Nulla ci impedisce di ignorare tutto questo e di vivere tranquillamente, ma che tipo di società e di individuo verrebbe a formarsi in tal modo? Una società fondata sull'ingiustizia, poiché i meno sapienti mancherebbero di quegli strumenti idonei a farsi strada nel mondo, a migliorare la loro posizione sociale, a combattere per i propri ed altrui diritti. Sul piano individuale, verrebbe meno quella dignità umana che fa di ognuno un centro ed una fonte di progresso. Non resterebbe più nemmeno un individuo, bensì una semplice entità materica, organica, non diversa da una pianta o da un animale dotato di solo istinto: è questo il sogno di ogni società totalitaria, fascista o comunista, la quale ha bisogno che ciascuno si disprezzi o si sminuisca per credere a una verità superiore: lo Stato, il capo di governo, un'élite di santi o di scienziati, ecc.

La prima tappa da conquistare è dunque la comprensione: è necessario conoscere, capire il più possibile (ogni branca del sapere è, a tal riguardo, fondamentale: sia quella umanistica sia quella scientifica).
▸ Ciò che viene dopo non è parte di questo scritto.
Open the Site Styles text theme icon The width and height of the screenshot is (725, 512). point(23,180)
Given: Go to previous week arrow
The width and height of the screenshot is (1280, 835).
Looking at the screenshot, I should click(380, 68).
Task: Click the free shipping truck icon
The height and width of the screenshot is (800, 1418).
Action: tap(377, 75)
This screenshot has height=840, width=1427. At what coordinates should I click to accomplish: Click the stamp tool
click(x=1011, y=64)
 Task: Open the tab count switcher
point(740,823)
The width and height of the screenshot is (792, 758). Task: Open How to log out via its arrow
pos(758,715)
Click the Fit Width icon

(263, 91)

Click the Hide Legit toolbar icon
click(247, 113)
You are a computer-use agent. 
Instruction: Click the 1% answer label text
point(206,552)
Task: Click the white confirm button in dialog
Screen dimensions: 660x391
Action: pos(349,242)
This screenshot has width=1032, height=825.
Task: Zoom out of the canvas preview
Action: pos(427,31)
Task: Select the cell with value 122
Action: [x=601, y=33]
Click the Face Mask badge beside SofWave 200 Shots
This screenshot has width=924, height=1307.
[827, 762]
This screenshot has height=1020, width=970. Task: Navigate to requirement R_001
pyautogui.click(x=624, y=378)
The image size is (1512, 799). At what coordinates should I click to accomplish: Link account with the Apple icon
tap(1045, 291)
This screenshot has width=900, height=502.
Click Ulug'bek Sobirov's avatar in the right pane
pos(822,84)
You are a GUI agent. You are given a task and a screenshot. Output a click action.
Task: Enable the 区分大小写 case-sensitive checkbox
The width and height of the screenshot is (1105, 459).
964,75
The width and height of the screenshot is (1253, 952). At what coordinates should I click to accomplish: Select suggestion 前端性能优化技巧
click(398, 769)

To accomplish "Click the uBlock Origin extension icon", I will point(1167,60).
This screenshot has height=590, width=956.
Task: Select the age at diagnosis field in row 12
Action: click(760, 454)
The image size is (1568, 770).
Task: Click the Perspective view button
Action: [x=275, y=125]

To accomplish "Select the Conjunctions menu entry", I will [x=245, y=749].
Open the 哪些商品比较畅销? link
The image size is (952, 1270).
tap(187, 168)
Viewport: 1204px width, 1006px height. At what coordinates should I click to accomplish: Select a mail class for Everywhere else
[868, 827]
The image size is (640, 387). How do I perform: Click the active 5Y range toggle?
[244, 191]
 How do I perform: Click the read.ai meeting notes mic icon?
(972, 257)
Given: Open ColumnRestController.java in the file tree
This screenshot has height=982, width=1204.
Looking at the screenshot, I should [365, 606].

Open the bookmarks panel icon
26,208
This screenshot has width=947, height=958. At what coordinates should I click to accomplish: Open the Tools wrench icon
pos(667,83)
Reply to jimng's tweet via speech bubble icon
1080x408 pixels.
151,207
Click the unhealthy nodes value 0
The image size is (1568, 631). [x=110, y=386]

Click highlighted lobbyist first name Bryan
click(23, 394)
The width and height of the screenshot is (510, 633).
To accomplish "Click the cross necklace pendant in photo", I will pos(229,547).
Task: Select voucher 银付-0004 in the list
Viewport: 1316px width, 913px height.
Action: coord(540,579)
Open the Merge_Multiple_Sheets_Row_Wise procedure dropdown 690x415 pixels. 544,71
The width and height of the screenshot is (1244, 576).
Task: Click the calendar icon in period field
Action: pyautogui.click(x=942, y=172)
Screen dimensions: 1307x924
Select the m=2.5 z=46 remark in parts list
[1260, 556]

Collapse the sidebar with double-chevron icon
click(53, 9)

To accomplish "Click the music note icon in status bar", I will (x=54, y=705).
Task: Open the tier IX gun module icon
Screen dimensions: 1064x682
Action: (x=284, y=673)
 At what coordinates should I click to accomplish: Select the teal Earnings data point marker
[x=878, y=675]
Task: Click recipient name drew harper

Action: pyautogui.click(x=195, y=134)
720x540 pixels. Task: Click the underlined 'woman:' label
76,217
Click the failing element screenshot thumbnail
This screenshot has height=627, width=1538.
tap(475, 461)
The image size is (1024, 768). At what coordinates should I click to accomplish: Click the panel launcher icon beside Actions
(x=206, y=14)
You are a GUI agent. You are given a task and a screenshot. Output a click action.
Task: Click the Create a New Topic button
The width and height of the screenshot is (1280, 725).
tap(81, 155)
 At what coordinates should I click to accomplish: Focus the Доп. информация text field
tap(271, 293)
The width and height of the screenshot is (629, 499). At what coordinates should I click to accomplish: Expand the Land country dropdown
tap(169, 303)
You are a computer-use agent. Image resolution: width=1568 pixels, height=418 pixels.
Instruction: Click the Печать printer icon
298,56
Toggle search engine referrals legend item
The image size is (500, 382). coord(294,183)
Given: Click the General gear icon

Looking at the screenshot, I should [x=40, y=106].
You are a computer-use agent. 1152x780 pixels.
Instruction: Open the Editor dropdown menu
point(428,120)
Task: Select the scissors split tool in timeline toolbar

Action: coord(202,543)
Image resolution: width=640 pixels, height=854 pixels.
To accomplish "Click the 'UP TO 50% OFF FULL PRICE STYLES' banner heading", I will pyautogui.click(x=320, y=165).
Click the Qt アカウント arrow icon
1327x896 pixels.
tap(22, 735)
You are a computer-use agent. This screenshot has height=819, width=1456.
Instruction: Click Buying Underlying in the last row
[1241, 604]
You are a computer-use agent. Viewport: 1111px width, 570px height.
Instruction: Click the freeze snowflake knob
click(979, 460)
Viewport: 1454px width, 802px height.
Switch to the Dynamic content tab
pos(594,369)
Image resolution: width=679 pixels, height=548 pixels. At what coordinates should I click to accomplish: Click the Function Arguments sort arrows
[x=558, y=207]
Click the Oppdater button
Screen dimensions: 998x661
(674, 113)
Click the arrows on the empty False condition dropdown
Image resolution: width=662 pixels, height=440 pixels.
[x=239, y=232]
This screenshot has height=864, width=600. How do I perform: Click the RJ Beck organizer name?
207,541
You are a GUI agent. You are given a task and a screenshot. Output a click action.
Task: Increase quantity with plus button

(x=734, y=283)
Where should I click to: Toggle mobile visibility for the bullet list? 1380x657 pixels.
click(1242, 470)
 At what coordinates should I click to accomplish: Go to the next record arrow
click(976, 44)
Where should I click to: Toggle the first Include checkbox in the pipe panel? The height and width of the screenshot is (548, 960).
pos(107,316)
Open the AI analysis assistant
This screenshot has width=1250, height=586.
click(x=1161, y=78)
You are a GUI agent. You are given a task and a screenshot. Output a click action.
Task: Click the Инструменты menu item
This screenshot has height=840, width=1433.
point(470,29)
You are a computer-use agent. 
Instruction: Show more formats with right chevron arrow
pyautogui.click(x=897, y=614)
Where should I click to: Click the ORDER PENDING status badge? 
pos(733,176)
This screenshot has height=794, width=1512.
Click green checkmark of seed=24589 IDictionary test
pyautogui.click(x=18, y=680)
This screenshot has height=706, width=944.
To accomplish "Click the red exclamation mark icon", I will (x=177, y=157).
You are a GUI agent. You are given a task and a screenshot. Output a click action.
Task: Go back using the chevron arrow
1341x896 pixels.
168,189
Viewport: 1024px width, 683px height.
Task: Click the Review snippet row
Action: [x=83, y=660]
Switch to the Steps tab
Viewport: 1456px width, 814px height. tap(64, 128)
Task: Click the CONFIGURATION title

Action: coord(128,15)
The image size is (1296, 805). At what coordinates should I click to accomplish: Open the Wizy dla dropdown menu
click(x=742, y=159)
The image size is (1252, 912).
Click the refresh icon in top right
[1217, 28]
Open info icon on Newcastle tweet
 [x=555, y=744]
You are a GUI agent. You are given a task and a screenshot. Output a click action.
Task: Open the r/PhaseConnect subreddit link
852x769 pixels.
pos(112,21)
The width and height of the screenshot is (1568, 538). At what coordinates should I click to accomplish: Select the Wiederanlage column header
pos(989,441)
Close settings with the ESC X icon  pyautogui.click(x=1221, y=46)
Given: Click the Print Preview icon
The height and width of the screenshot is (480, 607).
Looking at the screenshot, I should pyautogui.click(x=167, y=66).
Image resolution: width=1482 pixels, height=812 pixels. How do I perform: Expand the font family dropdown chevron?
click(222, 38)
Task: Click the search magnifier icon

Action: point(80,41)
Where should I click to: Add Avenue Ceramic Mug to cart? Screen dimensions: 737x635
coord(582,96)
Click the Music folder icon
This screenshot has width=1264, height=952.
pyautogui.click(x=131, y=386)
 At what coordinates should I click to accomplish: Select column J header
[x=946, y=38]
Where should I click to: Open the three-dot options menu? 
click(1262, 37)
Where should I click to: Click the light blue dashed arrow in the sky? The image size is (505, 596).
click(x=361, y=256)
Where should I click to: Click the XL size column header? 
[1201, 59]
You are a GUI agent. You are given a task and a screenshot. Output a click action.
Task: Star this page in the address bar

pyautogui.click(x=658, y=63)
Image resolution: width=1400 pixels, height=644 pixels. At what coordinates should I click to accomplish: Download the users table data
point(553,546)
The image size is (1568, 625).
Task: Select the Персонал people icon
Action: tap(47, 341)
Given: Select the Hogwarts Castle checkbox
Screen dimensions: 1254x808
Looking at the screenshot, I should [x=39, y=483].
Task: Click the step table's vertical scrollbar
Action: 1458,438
Comprendere significa afferrare un determinato meccanismo, il funzionamento di una cosa, non solo in senso tecnico. Il secondo passo è costituito dalla formazione di idee personali: dopo che il soggetto ha analizzato una determinata questione, se ne fa un'idea propria, unica (anche se magari condivisa da altri) proprio perché frutto di un travaglio interiore, di una riflessione dialettica che ha accompagnato la formulazione di una tesi finale. Infine, il traguardo di questo processo conoscitivo è l'autocoscienza, ovvero la piena e assoluta identificazione con sé stessi: il riconoscersi come unità uniche e indivisibili: come Soggetti, come Individualità anziché come semplici sottoposti. La conoscenza non ci domina, bensì noi dominiamo lei. Un Io forte è perciò responsabile, non si sottrae alla riflessione, è sicuro di sé senza per questo essere arrogante o prepotente. La sua individualità è anzitutto moralità e la morale deve tener conto dell'etica per non creare nuove ingiustizie. L'Io forte è un Superuomo che non abusa del proprio potere, bensì per realizzare sé stesso in una società che dia la possibilità di crescere a tutti gli altri Soggetti presenti in essa.

Un Io debole, viceversa, è deresponsabilizzato, incosciente e "libero come l'aria". Ma a che gli serve questa vita priva di legami, di pensieri, di azioni guidate da un'idea? L'impotenza, prima o poi, lo coglie; la vulnerabilità è l'unica sua costante. C'è di più e di peggio: un Io debole è un male e un pericolo per la società: china la testa, passivamente, di fronte alle ingiustizie; può essere a sua volta fonte di ingiustizie verso il prossimo, sebbene lui stesso non ne sia consapevole (di fatto chi è ignorante non sa di fare qualcosa di sbagliato, di ingiusto); infine, e non da ultimo, manca al dovere più importante: l'essere giusto verso sé stesso. Ma tale giustizia non può realizzarsi nell'ignoranza e nel conformismo.